「煩悩」とは仏教の教義の一つで、身心を乱し悩ませ智慧を妨げる心の働き(汚れ)を言う。
仏教では人の苦の原因こそ自らの煩悩ととらえ、その縁起を把握・克服する解脱・涅槃(ねはん)への道が求められた。
涅槃(サンスクリッド語でニルヴァーナ)は繰り返す再生の輪廻から解放された状態の事を指す。
彼が「巡る指環」をローンチした時を想い出す。
それまでの価格帯や縛り、摺り込まれたリテラシーみたいなものを一切合切放り捨てて出来上がったのがこの作品だった。
シルバーにダイヤモンド、価格は吹き抜け。
劇的と言っていいのではないかというビフォーアフター。
「これは自分の中で一種の革命です。」
いい歳こいたおじさんがいい歳こいたおじさんに、そんな事をキラキラした目で話していた事をはっきりと覚えている。
ただそんな一個人内の小さな革命一つで生活は一変したりしない。
一年以上一本も売れなかった。
「売れているものが良いものなら、世界一のラーメンはカップラーメンだよ。」って甲本ヒロトの言葉で何度も顔を拭った。
そしてこつこつと作り続けた。
「昨日も今日も負けた。そして明日も負けるかもしれない。でもそしたらまた3歩勝ちに近付いてるって事だね。」
執念というか楽観というか、仰々しくなりきれない負けず嫌い。
心折れそうな渦中でも、芯にあるそのスタンスが一種の取り柄であり救いだった。
はじめて巡る指環が誰かの所に旅立って行ったのは2年近く経とうという時だった。
最初の購入者は十数回お店へ足を運び、何度も何度も手に取って悩んできた男性だった。
「高っ。」
初見の人が口にする言葉で最も多いのがこれである。
この男性も勿論そうだった。
潔く厚みのある銀にリネンのテクスチャー、遠目でも分かる美しいメレダイヤ。
店内を流し見していた身体が歩みを止めて、自然とそれに手が伸びる。
その後目線を下に配ると、数字を数えながら静かにそれを元あった場所に戻す。
口にするのは先述の一言。
買うに価するのかを考えてもらう価格、そういった値付けだった。
2年前に起こした自己への反旗だったが、それは中々重たかった。
今までの価格の数倍、細かな仕上げよりも潔さを求めた質感のそれは、目には留まれど動けなかった。

•••

• [取り組む課題]
A. 本文によると、巡る指環の最初の購入者は、買うまでに何回ほどお店へ足を運んだか。
B. 記録のうち、「This screenshot has」を含む行から「coord(35,318)」を含む行までを書き直しなさい。その際、「radio button」を「checkbox」に置き換え、画像は除くこと。

• [提供された記録]
•••

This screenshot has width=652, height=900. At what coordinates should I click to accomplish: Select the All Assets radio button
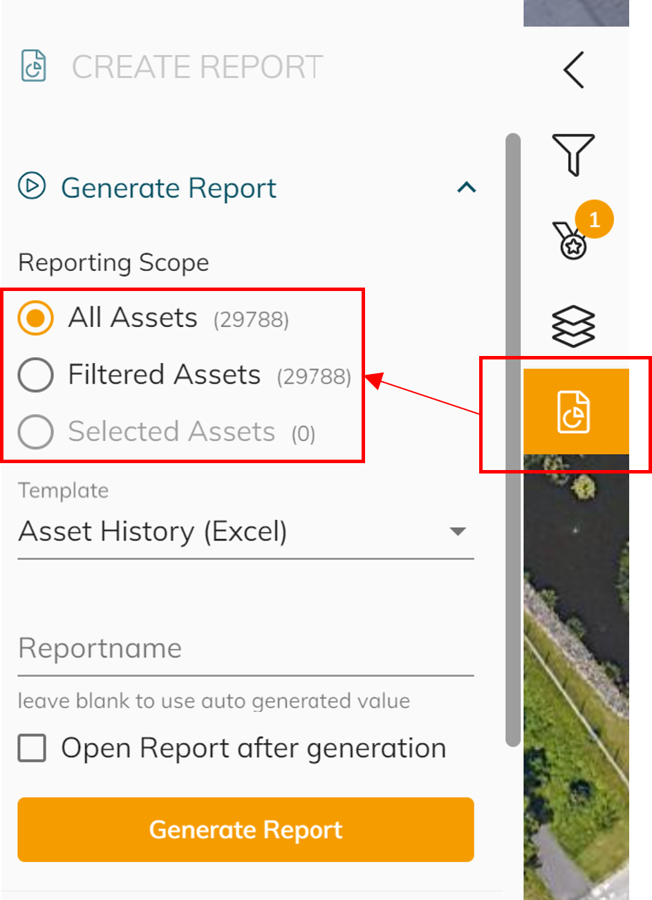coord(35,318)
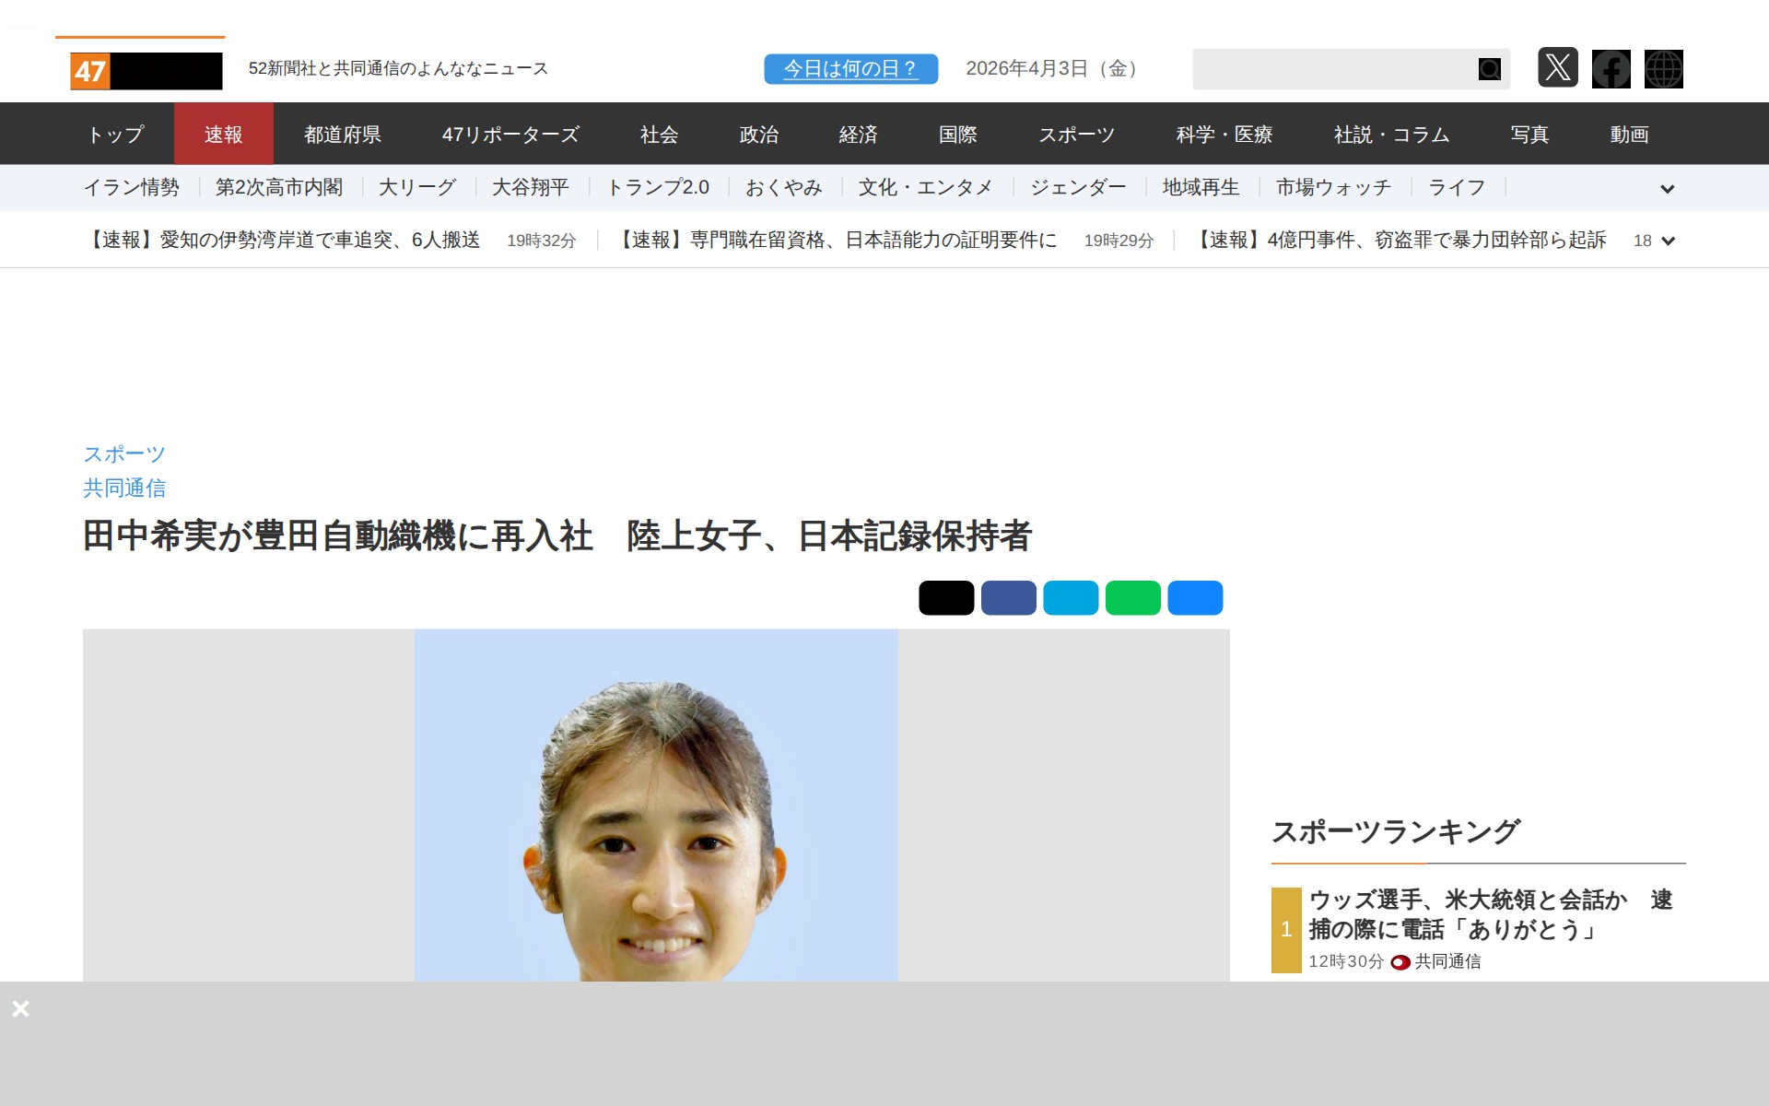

•••

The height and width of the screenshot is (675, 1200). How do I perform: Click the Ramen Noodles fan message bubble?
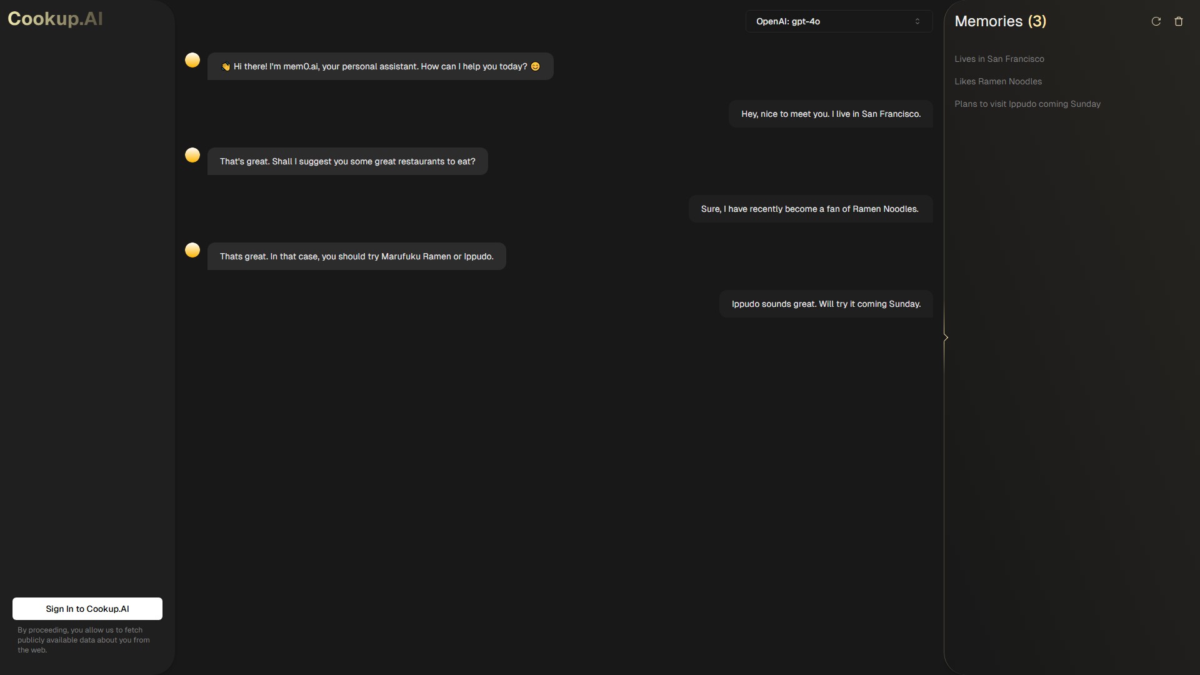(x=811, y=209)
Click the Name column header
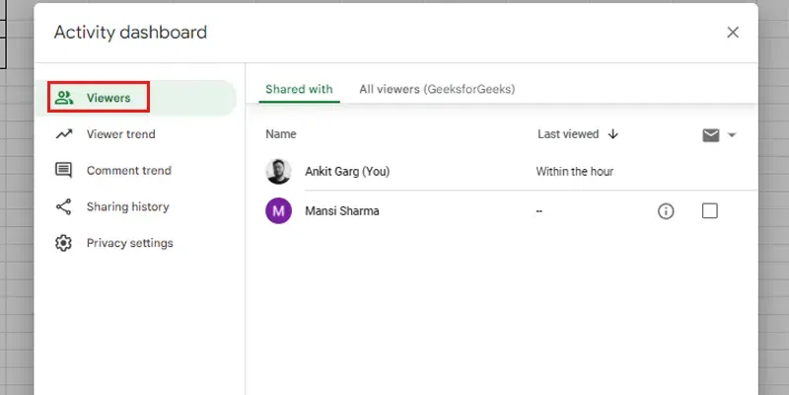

•••

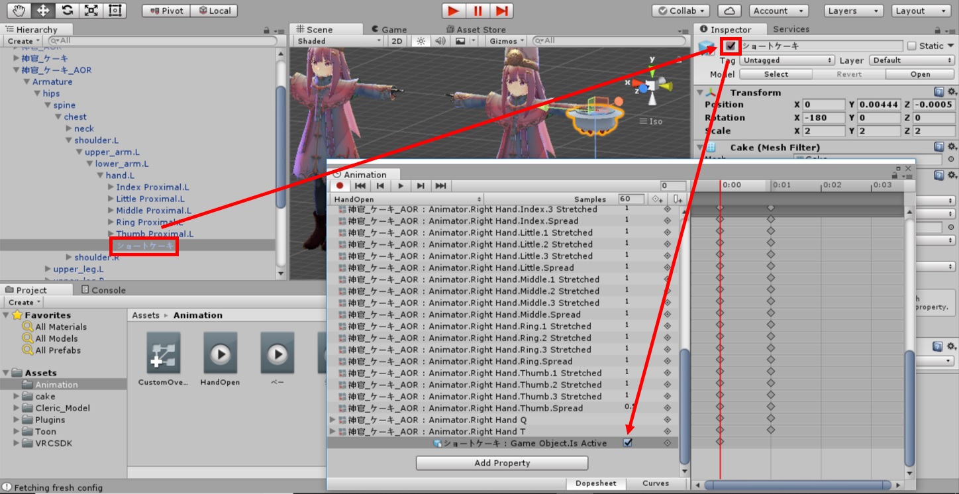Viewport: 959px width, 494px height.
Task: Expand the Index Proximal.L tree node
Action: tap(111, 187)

•••

• [解答例]
A. 十数回です。

B.
This screenshot has width=652, height=900. At what coordinates should I click to accomplish: Select the All Assets checkbox
coord(35,318)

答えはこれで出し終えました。